Más aún, sin contar con pobres en el mundo, la Iglesia no
podría olvidar nunca la dimensión de la caridad. Siempre tendría
que estar presente esta dimensión, del mismo modo que la oración
por la unidad nunca podrá estar ausente de la oración de la
Iglesia, aunque ésta estuviera toda ella unida.
Veritas:
Muchos
confunden diálogo interreligioso con ecumenismo, aunque a veces ambos
temas están relacionados. ¿Cuál es el punto de vista
al respecto?
D.
Julián G.:
Efectivamente. Hay muchos que confunden el
diálogo interreligioso con el ecumenismo, pero no debe hacerse. Son
movimientos autónomos e inconfundibles, ya que sus objetivos son
distintos y cada uno tiene su propia personalidad. Si esto es así,
¿por qué confundir en uno solo sus nombres? Cada uno de ellos
tiene sus propias oficinas en el Vaticano. Y los rótulos de sus puertas
son diferentes: «Consejo Pontificio para la Unidad de los Cristianos»
y «Pontificio Consejo para el Diálogo Interreligioso».

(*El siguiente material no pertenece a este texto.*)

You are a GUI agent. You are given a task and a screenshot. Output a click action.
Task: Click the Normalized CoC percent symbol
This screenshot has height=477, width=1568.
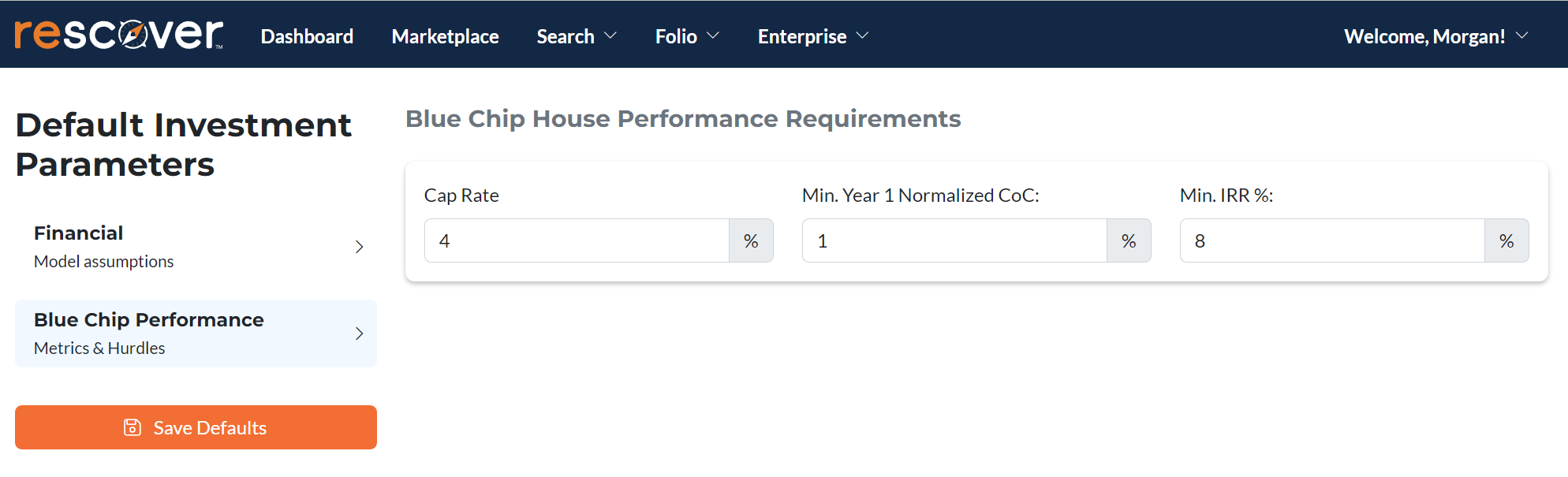point(1129,241)
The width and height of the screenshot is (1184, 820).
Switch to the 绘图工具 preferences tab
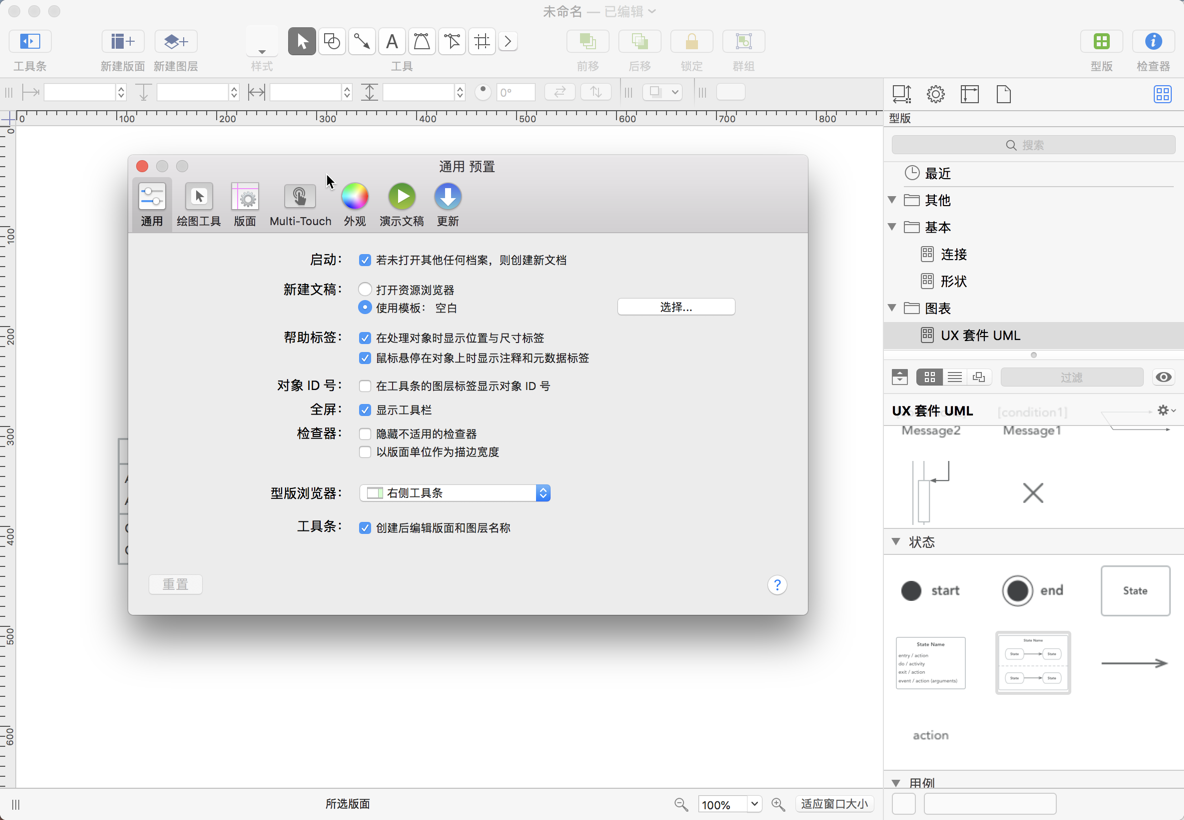click(198, 203)
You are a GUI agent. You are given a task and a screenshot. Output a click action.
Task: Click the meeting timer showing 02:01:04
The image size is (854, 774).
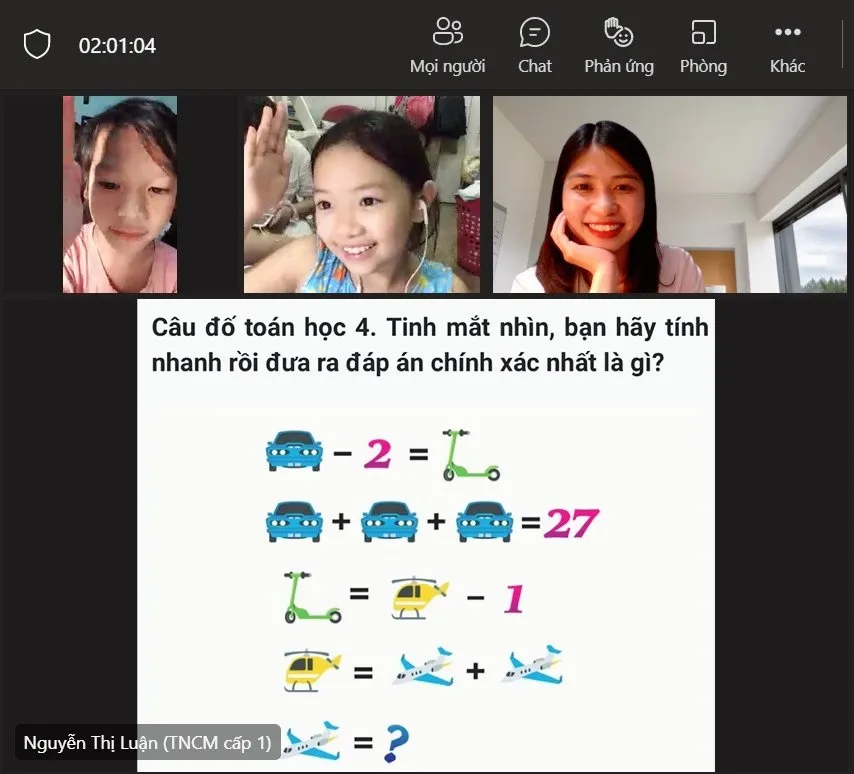117,45
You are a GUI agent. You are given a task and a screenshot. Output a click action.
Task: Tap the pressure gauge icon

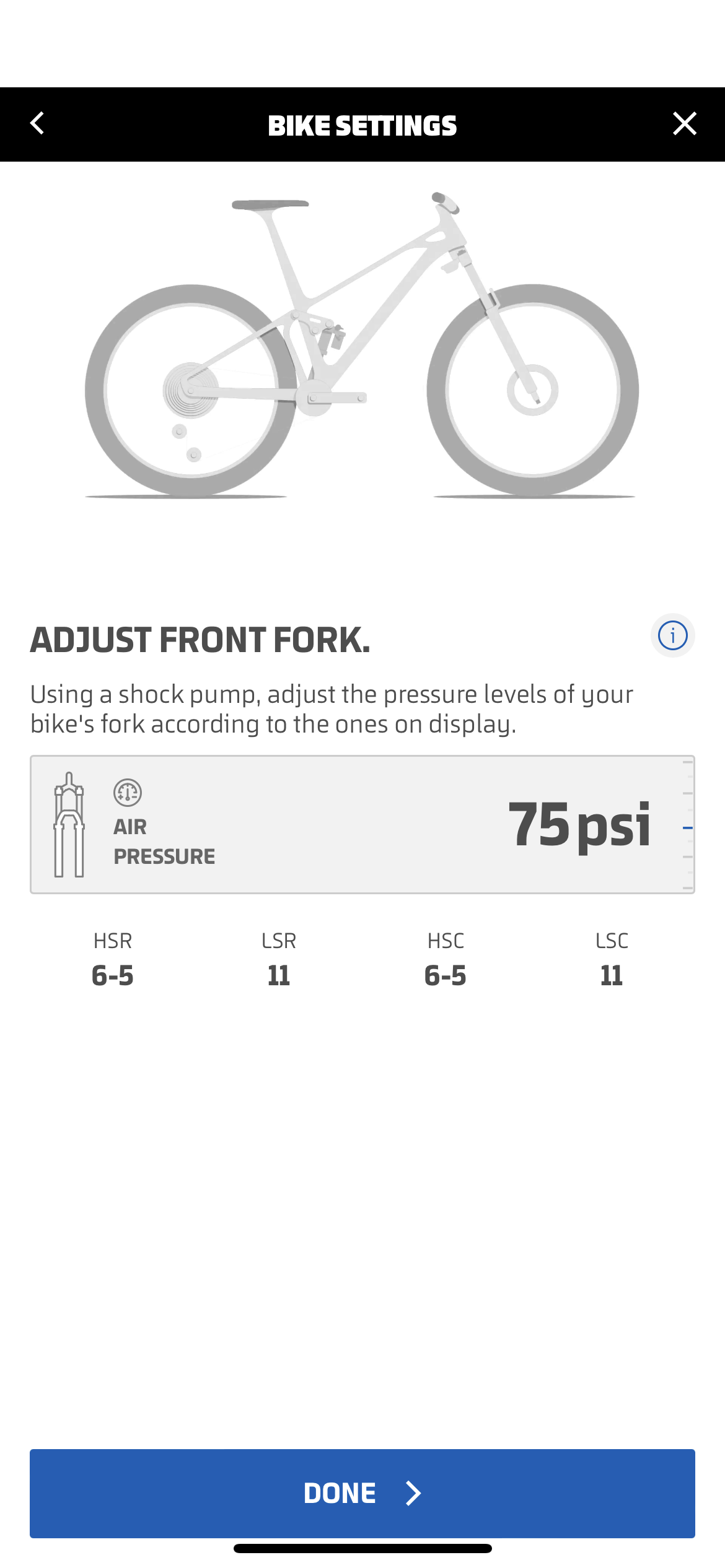[128, 793]
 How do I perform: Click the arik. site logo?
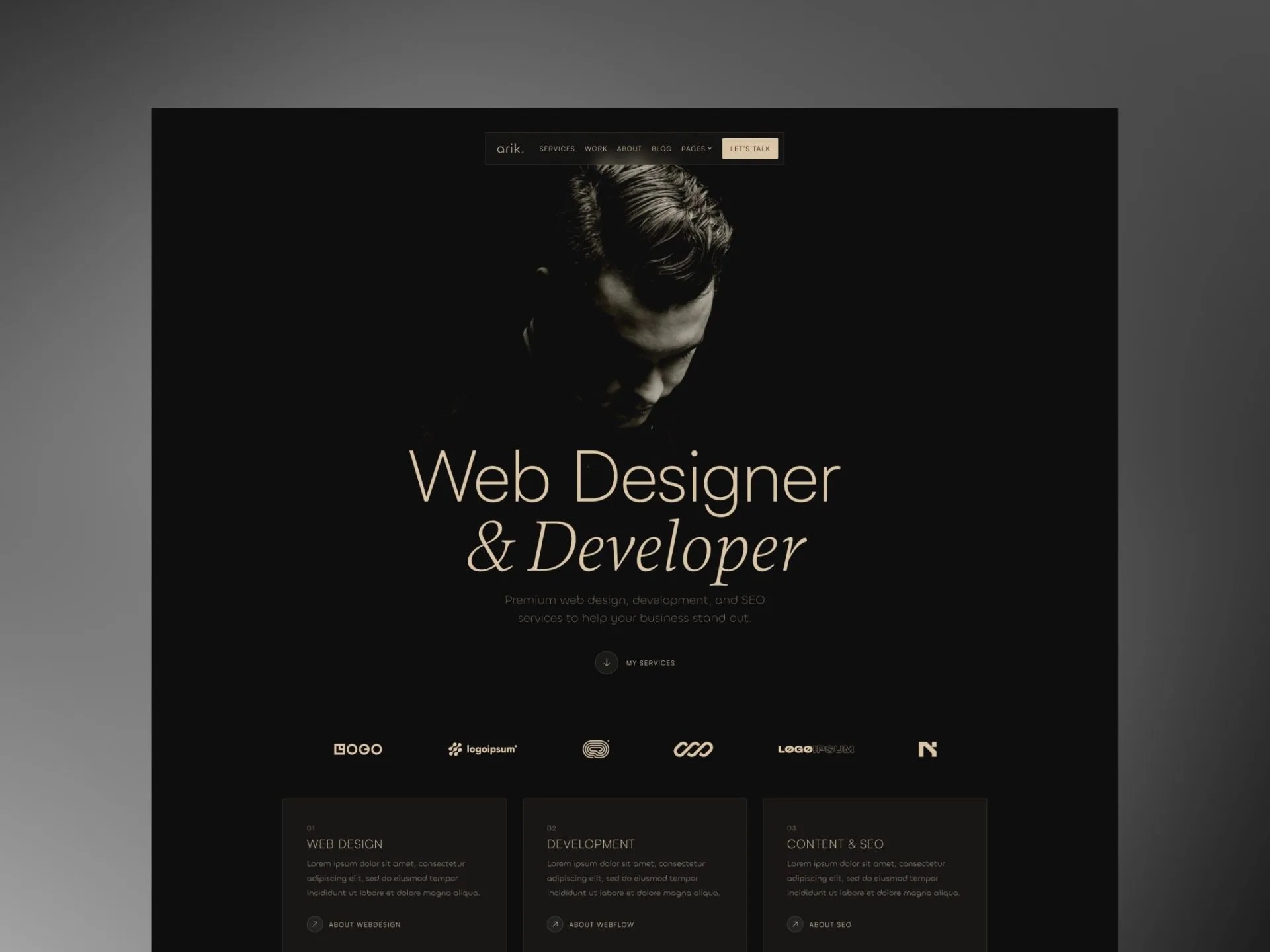coord(510,149)
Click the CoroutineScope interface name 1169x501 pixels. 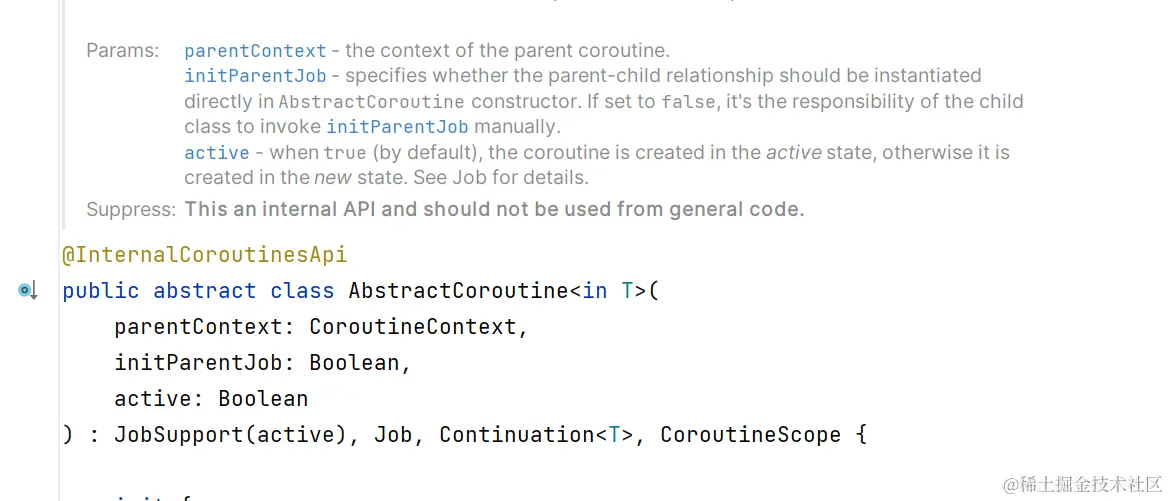(750, 435)
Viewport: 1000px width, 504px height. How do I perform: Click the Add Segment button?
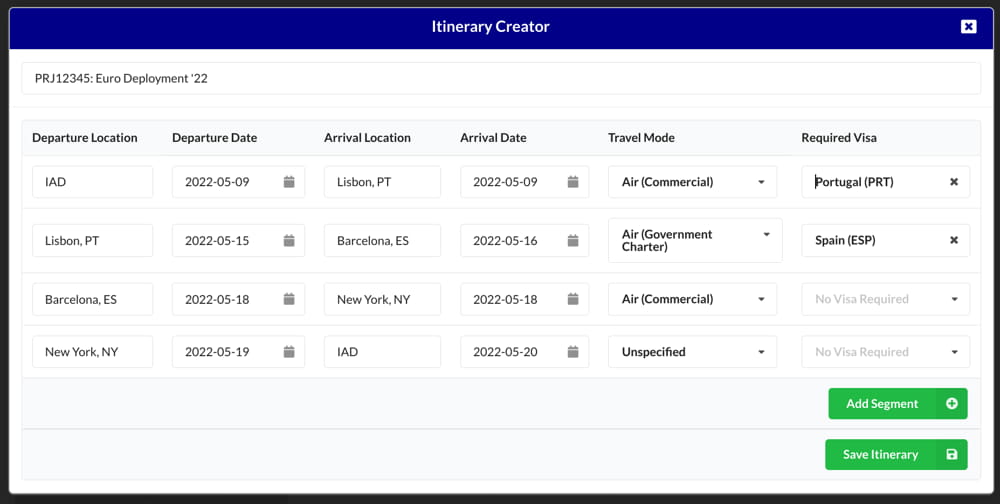(897, 404)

La diferencia está en los interlocutores, a los que cada uno tiene
que dirigirse, cuya personalidad religiosa es muy distinta: cristianos y
creyentes de otras religiones.
Cada
uno tiene su propia «carta de marear» y de diferente categoría:
Decreto «Unitatis redintegratio» y Declaración «Nostra
aetate». Por tanto, son organismos muy distintos, que coinciden en
la metodología, que han de emplear en sus respectivas tareas el diálogo,
pero se diferencian por los destinatarios con los que tienen que relacionarse:
Iglesias y comunidades cristianas uno, y religiones no cristianas el otro;
y, por consiguiente, su temática está bien diferenciada, aunque
haya no pocas ocasiones en que puedan ser coincidentes en las cuestiones
a tratar.
Bien
claro lo deja entender el cardenal Kasper, presidente del Secretariado para
la Unión de los Cristianos: «El compromiso ecuménico,
la promoción de la unidad de los cristianos, constituye uno de los
grandes retos y de las más apremiantes tareas al principio del nuevo
milenio... El diálogo ecuménico y el diálogo interreligioso
están relacionados y vinculados, pero no se identifican el uno con
el otro. Entre los dos se da una diferencia específica y cualitativa,
por lo que no deben confundirse».
Los
dos diálogos, ecuménico e interreligioso, están relacionados
en cuanto al método que emplean, pero se diferencian en la específica
finalidad. Por tanto, no es conveniente ni tampoco acertado hablar de «ecumenismo
interreligioso», pues es una expresión que no es exacta y que
presta un flaco servicio al ecumenismo ya que desconcierta y confunde.